La juge de première instance conclut, malgré le caractère sérieux, grave et délibéré de la violation, que la fiabilité, la précision et la pertinence de la preuve favorise son inclusion. La Cour supérieur, agissant à titre de cour d’appel refuse d’intervenir en appel, malgré les lacunes relevées, ajoutant que la preuve relativement à la relation de confiance entre l’appelante et l’avocat de la famille est ténue. L’appelant se pourvoit devant la Cour d’appel.

Le jugement

La Cour d’appel (ci-après la Cour) accueille l’appel, exclue les certificats d’analyse de la preuve et prononce un verdict d’acquittement.

La violation du droit à l’assistance de l’avocat de son choix n’est pas remise en doute, le pourvoi concerne plutôt l’exclusion de la preuve prévue par l’article 24(2) de la Charte, soit les certificats d’analyse des échantillons d’haleine obtenues après la violation. Ce faisant, la Cour doit évaluer l’effet de l’utilisation de ces éléments de preuve, obtenu en violation au droit de l’appelante, sur la confiance du public dans le système de justice afin de déterminer si les éléments de preuve doivent être exclus.

La juge de première instance a erré lorsqu’elle minimise la sévérité de la conduite attentatoire au motif que les policiers étaient de bonne foi. Le refus délibéré, sans raison apparente, de permettre toute démarche dans le but que l’appelante puisse entrer en communication avec l’avocat de son choix constitue une méconnaissance des droits de Mme Cyr-Desbois et ne permet pas de leurs imputés la bonne foi. Le refus complet des policiers constituent une atteinte grave, sérieuse et délibérée, certainement pas minime. Cette violation est suffisamment grave pour fortement soutenir l’exclusion de la preuve.

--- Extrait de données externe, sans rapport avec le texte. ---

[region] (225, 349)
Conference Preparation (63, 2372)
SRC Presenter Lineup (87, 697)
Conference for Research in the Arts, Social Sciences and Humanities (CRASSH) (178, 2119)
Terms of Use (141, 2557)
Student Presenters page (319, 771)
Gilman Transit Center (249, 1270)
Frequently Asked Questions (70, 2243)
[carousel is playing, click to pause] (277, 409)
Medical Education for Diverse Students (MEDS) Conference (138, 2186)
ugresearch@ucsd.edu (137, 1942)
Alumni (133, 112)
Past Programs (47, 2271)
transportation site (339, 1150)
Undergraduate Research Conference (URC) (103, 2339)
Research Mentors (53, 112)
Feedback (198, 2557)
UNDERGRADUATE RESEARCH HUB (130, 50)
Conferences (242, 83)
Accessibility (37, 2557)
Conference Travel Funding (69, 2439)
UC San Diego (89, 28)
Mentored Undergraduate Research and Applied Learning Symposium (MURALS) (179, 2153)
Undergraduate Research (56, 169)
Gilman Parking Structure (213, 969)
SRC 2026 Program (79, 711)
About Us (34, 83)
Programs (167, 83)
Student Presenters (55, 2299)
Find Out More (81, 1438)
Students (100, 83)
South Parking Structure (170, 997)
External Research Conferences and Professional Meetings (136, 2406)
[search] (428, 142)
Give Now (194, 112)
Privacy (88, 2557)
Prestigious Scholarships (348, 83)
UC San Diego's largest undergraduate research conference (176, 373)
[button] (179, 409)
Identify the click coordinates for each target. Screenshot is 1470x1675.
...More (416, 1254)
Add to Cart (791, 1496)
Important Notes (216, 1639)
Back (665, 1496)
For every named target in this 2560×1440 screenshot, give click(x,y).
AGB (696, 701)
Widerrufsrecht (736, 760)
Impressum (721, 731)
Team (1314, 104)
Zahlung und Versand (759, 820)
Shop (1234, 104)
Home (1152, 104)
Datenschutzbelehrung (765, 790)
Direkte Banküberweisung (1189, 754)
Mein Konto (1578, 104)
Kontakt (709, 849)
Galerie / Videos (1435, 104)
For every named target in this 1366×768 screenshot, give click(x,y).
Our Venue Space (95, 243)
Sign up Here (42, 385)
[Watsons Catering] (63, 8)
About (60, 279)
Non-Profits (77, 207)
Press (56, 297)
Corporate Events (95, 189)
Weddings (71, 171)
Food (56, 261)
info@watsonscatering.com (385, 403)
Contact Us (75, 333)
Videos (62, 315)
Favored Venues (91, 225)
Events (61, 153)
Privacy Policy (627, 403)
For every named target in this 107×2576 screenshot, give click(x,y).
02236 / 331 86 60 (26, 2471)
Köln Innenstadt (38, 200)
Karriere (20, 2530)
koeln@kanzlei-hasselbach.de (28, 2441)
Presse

Par ailleurs, la juge de première instance a erré lorsqu’elle conclu que la violation n’a pas eu d’incidence sur l’appelante dû fait qu’elle eu recours à l’assistance d’un avocat. Le raisonnement de la juge sous-estime l’importance au niveau psychologique d’avoir recours à l’avocat de son choix. De plus, elle ignore les conseils que l’avocat de confiance aurait pu prodiguer. La Cour affirme que le droit à l’assistance de l’avocat de son choix n’est pas tributaire de la connaissance personnelle de l’avocat. L’exigence d’une preuve de la relation préexistence constitue une erreur de droit. Par conséquent, ce facteur milite de manière modérée en faveur de l’exclusion de la preuve.

En ce qui a trait à l’intérêt de la société à ce que l’affaire soit jugée au fond, la Cour a rappelé que malgré la fiabilité des certificats en matière d’ivressomètre, ce facteur ne peut être évalué comme une simple question de formalité. Lorsque, tel qu’en l’espèce, les deux premiers facteurs militent en faveur de l’exclusion de la preuve, le troisième facteur n’est rarement, voire jamais, suffisant pour faire basculer à la conclusion inverse. Ceci étant, la fiabilité de la preuve ne permet pas d’outrepasser la violation grave, sérieuse et délibéré engendré par la conduite des policiers. La Cour conclu, alors, que l’intérêt de la justice à long terme soutient l’exclusion de la preuve.